Mérida, Yucatán; 2 de agosto de 2022 (ACOM).- El gobierno federal ha manejado con mucho sigilo las cuentas sobre sus giras presidenciales que realiza cada fin de semana en distintos puntos del país. Al menos en Yucatán, ya lleva seis en lo que va del presente año, y todo lo mueve el interés de dar seguimiento a sus proyectos como el Tren Maya o hasta para enviar un mensaje visual político previo a las votaciones internas de consejeros de Morena como sucedió hace un par de días.

Para ello, AMLO usa a un reducido séquito de personal de apoyo para aparentar austeridad, pero se aloja en hoteles de lujo como el Fiesta Americana donde por noche cuesta más de 2 mil pesos la estadía, pero en el hangar de la Fuerza Aérea desayuna frijoles con plátano frito y peje lagarto con tortillas al estilo tabasqueño, asimismo utiliza combustible para los traslados de los helicópteros en los vuelos de supervisión de su obra insignia: el Tren Maya, con lo que se mueve en la Península. Esto sin tomar en cuenta los costos de los pasajes de vuelos comerciales que presume en su gestión, poco más de dos mil 500 pesos, por persona.

De acuerdo con la Revista Forbes, Andrés Manuel López Obrador, su ayudantía, equipo de comunicación social y otros acompañantes de la Presidencia, sin tomar en cuenta a los funcionarios de las secretarías que se mueven con su propio presupuesto, ha erogado en giras de fin de semana 18 millones 916 mil del 1 de diciembre del 2018 al 31 de diciembre del 2021. No se cuenta con la información de los meses de este año, en donde ha realizado más visitas al Sureste que en todos los años previos.

Los medios de comunicación del país han encontrado un “dique” o “muro” de cerrazón respecto a la información real sobre los gastos del presidente en sus giras políticas por el país, contrario a lo que presume.

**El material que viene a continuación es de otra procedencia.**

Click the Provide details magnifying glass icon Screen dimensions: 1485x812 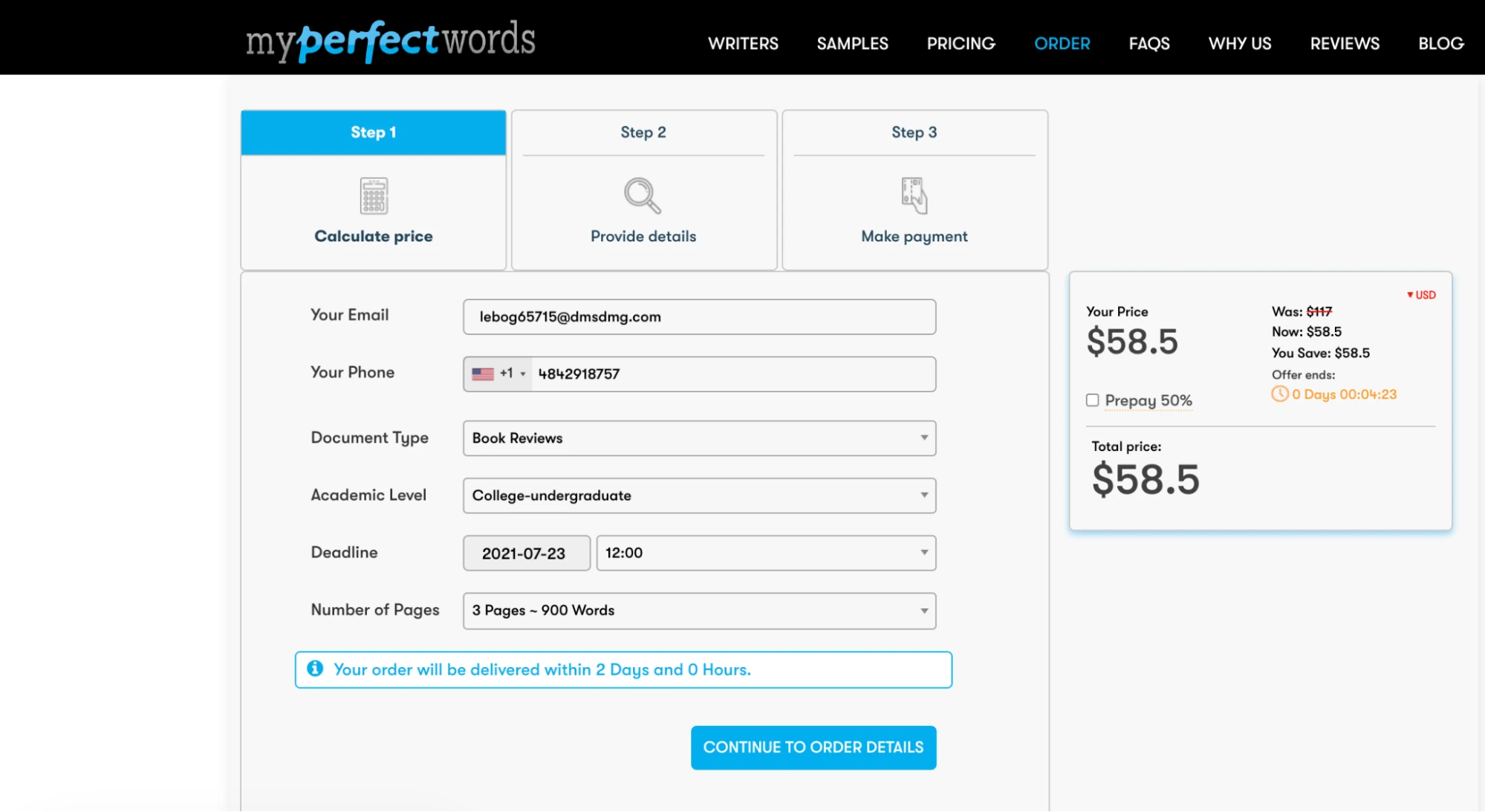pos(643,195)
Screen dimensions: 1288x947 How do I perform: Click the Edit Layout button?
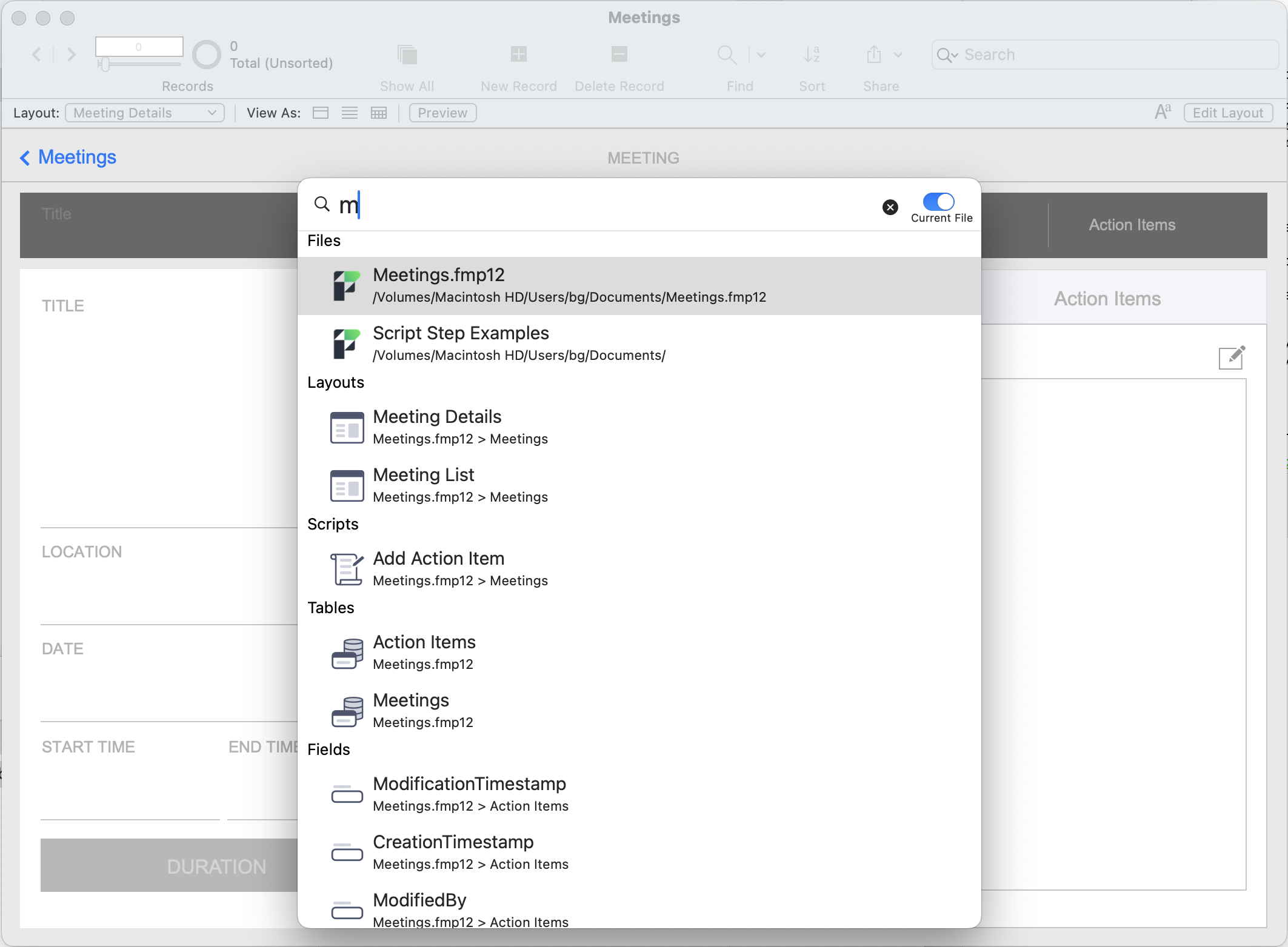(1228, 113)
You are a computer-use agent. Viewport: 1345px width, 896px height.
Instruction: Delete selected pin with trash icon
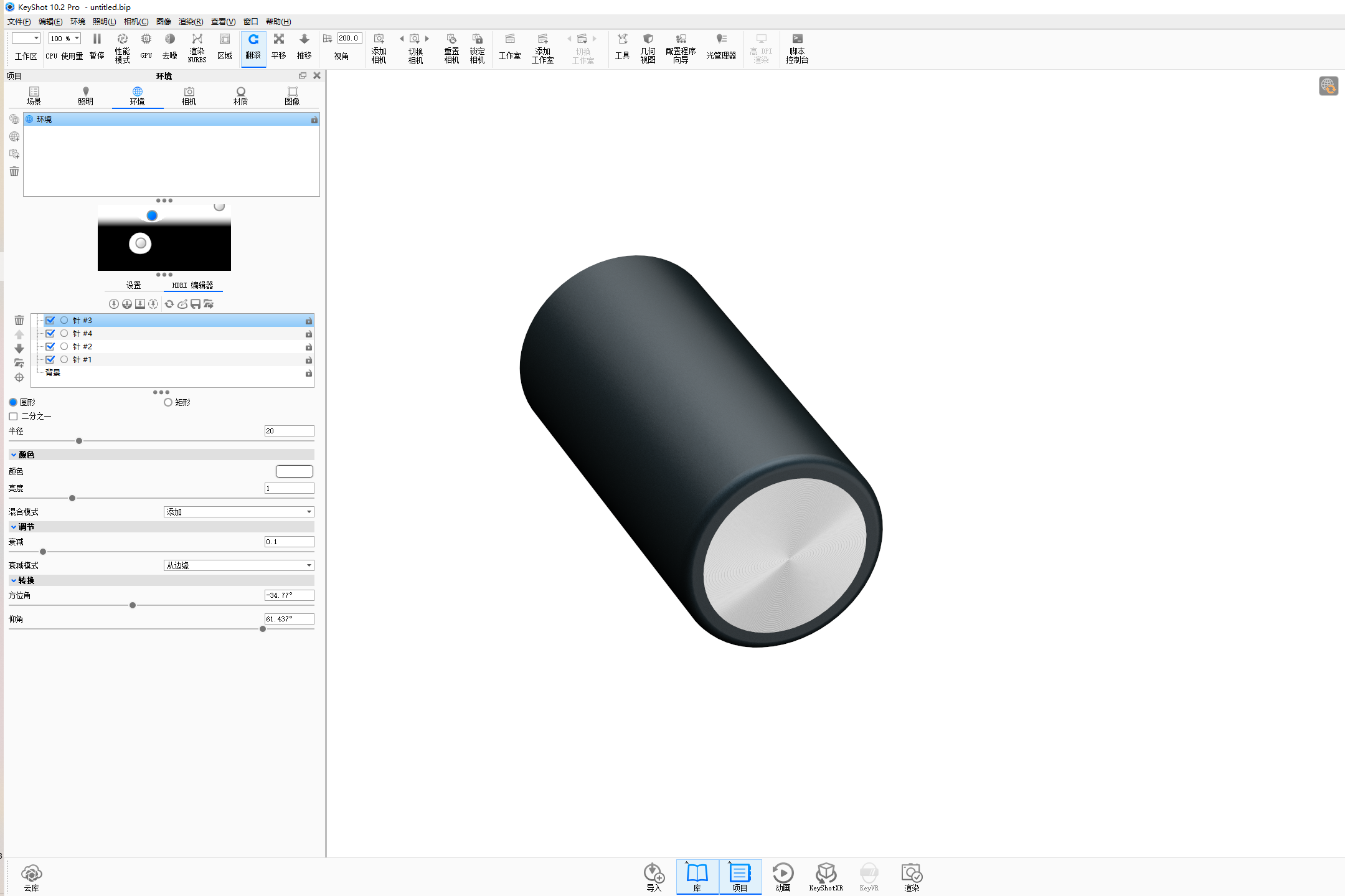click(19, 320)

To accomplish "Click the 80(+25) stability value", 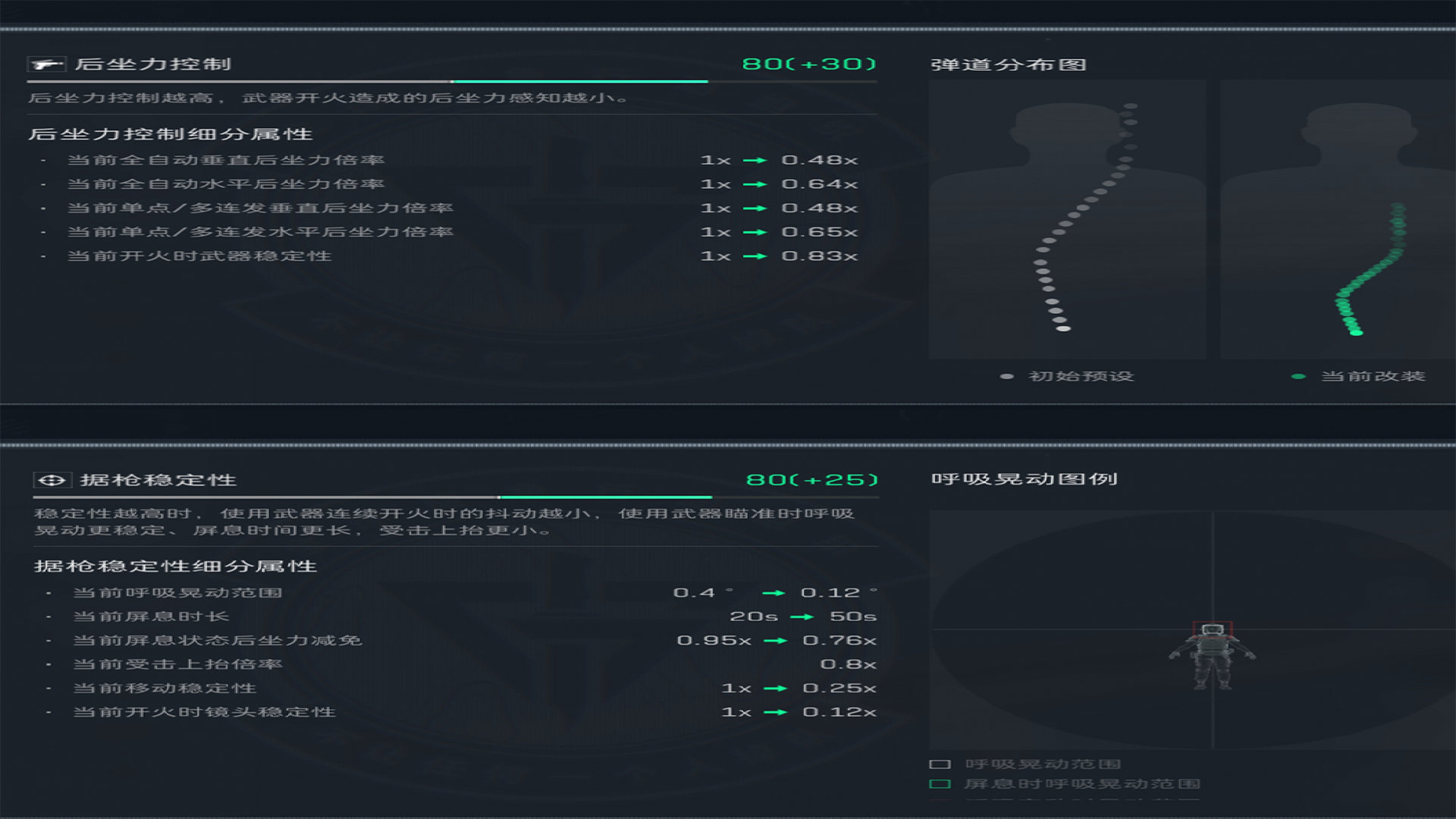I will pos(811,480).
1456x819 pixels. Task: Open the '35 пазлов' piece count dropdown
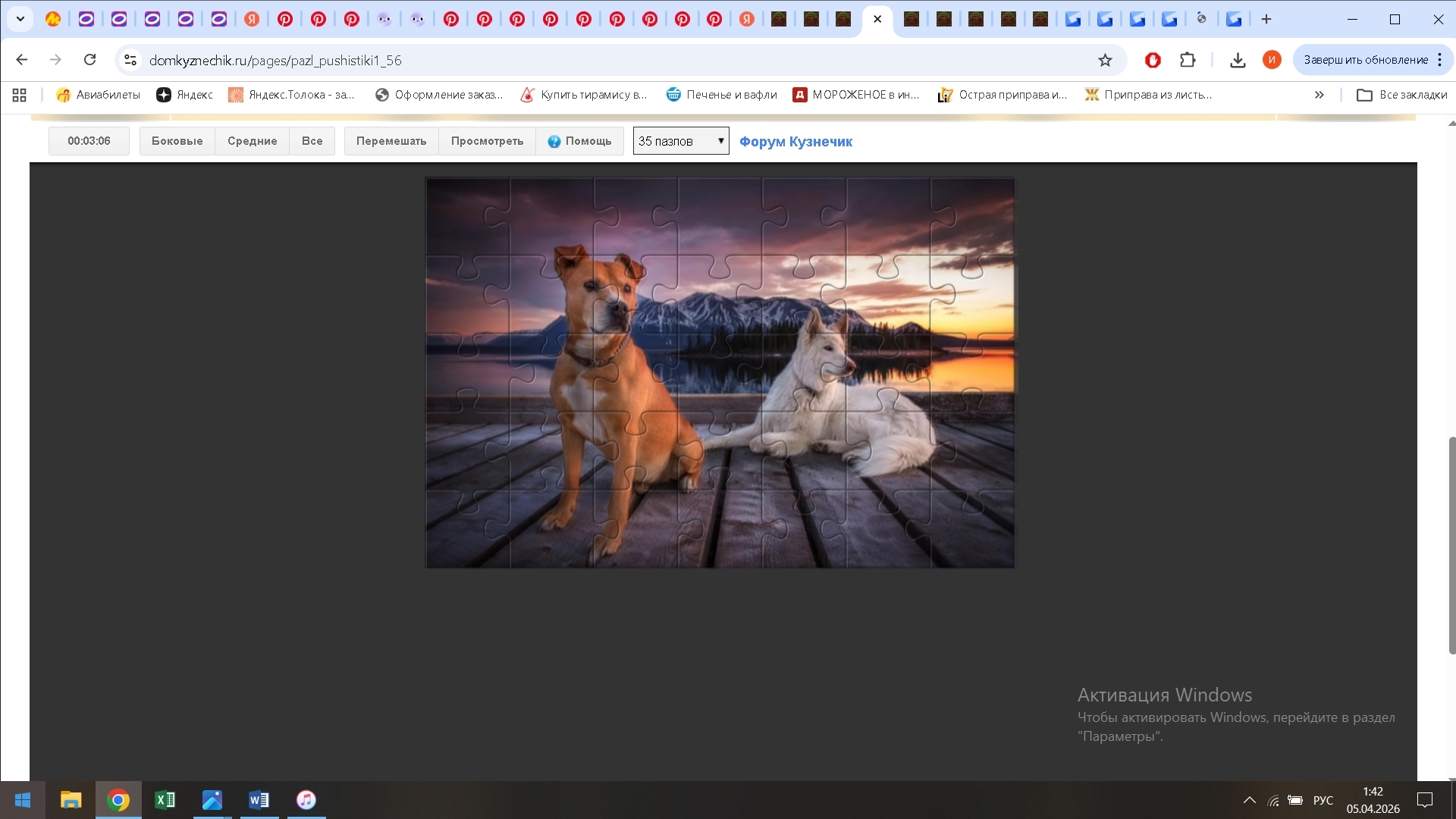[680, 141]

Y, de acuerdo con analistas políticos, conforme se acerque el proceso electoral las “giras” se intensificarán, convirtiendo sus visitas en agendas políticas. Por ahora, “placea” al secretario de Gobernación, Adán Augusto López, quién hace poco también encabezó su propia visita a Yucatán para reunirse con la clase empresarial yucateca.

Su visita también olió a respaldo al proceso de elección de consejeros, tan sucia como las de antaño y tan comunes como las que México está acostumbrado: mapacheo, acarreo, soborno, etc.

Astuto como lo ha sido siempre —de la vieja escuela priísta— Andrés Manuel también intenta ocultar la información sobre los costos de sus “mañaneras”. El periódico capitalino El Economista indagó sobre los costos de la “mañanera” y la Coordinación General de Comunicación Social y Vocería del Gobierno de la República contestó con folio 02100000137621: “Ninguna de las conferencias de prensa celebrada en Palacio Nacional genera erogación alguna, pues se comunica que los recursos humanos forman parte de la estructura orgánica de la Oficina de la Presidencia de la República, así como el mobiliario utilizado en estas”.

Pero mintió. Ese medio nacional hizo cuentas sobre los sueldos de 18 empleados, con base en sueldos brutos que van desde los 17,010 hasta los 163,6541 pesos mensuales, como el caso de Jesús Ramírez Cuevas (su sueldo mensual), de tal modo que suman 811,517 pesos mensuales que, por lo menos en los tres años contabilizados, sumaban 29 millones 214,612 pesos. Esto sólo en sueldos. Los planes mensuales de las señales de las redes ofrecen planes mayores a los 634 mil mensuales para las transmisiones.

Si en esto miente, oculta o falsea información, la Presidencia de la República, lo hace en todos los aspectos.

Por eso es difícil de saber con exactitud cuánto es lo que el presidente AMLO y su séquito gasta en cada uno de los viajes de fin de semana, no sólo a Yucatán, sino a todo el país donde le interesa de algún modo. Pero de lo que sí hay certeza es que oculta información a los mexicanos, atentando contra el derecho a la información, torciendo el principio de transparencia.